Mars Odyssey, 2001

William Boynton

The mission I’m associated with mostly now, the Mars Odyssey mission, was one where we finally got to send the gamma ray spectrometer back to Mars that didn’t make it because the first one [Mars Observer] blew up. In this case, they actually said that if I thought I could build a better instrument than Martin-Marietta—which was now called Lockheed-Martin—then I could go ahead and build my own design. In fact we came up with what turned out to be a much better design, and we built it ourselves, right here across the hall in this lab in Tucson.

It was a pretty elaborate project but we got a darn good instrument out of it, and made some interesting discoveries. We discovered vast quantities of ice buried just beneath the surface that nobody knew was there. Some people suspected there might be a small amount of ice just filling the pore space between the sand grains, but what we found was that it was mostly ice with just a little bit of dirt mixed in with it, rather than the other way around. That really changed people’s thinking about Mars.

We also found some interesting things going on with the atmosphere. One of the people working with me, Ann Sprague, was looking at the argon data. Argon is a rare gas that’s in the atmosphere but it doesn’t condense out at low temperatures, whereas the carbon dioxide that’s in the atmosphere does condense out at low temperatures, and that’s what makes the seasonal frost that happens in the wintertime there.

What she found is that the argon was being enriched over the poles in the wintertime, because a significant fraction of the atmosphere would move toward the winter pole, and the CO2 would condense out, and more atmosphere would come to replace it, and every time more atmosphere comes to replace it, it brings with it more argon.

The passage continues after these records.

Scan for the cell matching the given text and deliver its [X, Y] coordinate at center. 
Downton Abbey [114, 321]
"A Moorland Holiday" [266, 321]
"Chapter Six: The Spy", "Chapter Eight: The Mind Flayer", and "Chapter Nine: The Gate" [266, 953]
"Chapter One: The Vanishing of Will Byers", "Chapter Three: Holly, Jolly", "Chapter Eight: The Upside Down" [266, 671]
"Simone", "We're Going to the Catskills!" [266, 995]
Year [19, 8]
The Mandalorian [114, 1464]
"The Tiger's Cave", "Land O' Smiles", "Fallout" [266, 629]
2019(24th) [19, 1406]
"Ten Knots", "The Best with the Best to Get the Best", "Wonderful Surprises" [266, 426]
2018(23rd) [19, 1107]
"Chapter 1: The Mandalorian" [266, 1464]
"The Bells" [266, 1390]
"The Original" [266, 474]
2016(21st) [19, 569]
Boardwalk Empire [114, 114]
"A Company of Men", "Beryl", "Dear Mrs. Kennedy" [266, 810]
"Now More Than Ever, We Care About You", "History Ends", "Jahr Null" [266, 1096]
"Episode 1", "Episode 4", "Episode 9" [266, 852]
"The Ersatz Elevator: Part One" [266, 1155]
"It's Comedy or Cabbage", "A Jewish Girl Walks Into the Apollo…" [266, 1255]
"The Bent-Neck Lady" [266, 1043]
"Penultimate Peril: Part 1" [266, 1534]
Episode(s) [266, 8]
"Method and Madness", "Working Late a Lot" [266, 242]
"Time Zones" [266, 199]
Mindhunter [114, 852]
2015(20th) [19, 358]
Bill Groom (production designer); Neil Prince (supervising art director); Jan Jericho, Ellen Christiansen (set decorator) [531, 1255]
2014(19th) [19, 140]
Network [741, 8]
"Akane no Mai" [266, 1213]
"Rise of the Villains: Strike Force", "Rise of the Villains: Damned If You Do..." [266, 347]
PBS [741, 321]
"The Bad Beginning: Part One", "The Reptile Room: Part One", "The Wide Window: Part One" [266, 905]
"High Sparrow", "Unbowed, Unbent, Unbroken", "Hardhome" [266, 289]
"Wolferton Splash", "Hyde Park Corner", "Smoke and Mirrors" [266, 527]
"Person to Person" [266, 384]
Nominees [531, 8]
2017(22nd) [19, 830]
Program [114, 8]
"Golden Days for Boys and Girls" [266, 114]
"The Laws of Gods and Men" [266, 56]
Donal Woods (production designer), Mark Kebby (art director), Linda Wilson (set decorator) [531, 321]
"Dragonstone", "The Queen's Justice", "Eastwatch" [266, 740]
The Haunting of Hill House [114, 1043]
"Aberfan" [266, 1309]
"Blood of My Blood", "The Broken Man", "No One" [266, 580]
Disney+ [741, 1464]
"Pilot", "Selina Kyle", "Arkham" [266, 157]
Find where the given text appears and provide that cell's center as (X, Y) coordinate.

But the argon doesn’t condense out so we were just building up a concentration of that argon.

I looked into the data to see that, indeed, it looked like that was happening, but Ann, who’s got more background in studying atmospheres, looked at the data and she’s been processing it and found out that it’s really telling us interesting things about the motion of the atmosphere on Mars.

Originally when the instrument was proposed, it was thought it was going to be mostly a geochemical instrument mapping the elements over most of the planet. But it turned out I think probably the discovery of the ice and looking at what goes on with the argon in the atmosphere—it’s been surprising that the instruments turned out to be probably as valuable or maybe even more so in ways that we didn’t even contemplate or proposed. I think the fact that we discovered ice in the polar regions probably helped NASA decide that we really need to go with the Phoenix mission, which is going to go to this polar area.